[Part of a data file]
****************************************

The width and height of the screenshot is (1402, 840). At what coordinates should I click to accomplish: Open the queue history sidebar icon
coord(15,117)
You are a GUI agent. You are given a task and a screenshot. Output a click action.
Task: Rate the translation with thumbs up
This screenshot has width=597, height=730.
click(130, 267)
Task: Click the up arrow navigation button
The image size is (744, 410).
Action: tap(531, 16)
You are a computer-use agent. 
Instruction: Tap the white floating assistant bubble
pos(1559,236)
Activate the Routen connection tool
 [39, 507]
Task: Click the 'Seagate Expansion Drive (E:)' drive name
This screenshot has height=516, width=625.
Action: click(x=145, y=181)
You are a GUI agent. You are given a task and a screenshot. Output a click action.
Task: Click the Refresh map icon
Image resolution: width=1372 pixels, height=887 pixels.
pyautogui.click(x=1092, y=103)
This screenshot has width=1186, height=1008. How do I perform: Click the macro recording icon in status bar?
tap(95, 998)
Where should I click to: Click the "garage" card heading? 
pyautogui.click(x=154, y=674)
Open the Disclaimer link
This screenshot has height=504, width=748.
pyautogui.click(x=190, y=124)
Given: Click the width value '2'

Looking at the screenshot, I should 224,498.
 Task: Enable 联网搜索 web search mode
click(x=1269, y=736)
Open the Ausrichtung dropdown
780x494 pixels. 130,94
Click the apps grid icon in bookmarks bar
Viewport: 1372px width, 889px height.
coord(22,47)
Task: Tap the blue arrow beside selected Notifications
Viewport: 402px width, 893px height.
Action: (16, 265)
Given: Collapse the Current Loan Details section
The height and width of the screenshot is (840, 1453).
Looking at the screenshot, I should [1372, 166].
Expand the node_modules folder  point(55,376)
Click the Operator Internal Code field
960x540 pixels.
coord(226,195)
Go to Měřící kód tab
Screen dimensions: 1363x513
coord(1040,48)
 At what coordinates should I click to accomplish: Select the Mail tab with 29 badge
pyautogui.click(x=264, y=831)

****************************************

_Exercise aim_
Return each line of the entries that includes the word "Open". The match must be case-sensitive.

_Full solution_
The width and height of the screenshot is (1402, 840). At what coordinates should I click to accomplish: Open the queue history sidebar icon
Open the Disclaimer link
Open the Ausrichtung dropdown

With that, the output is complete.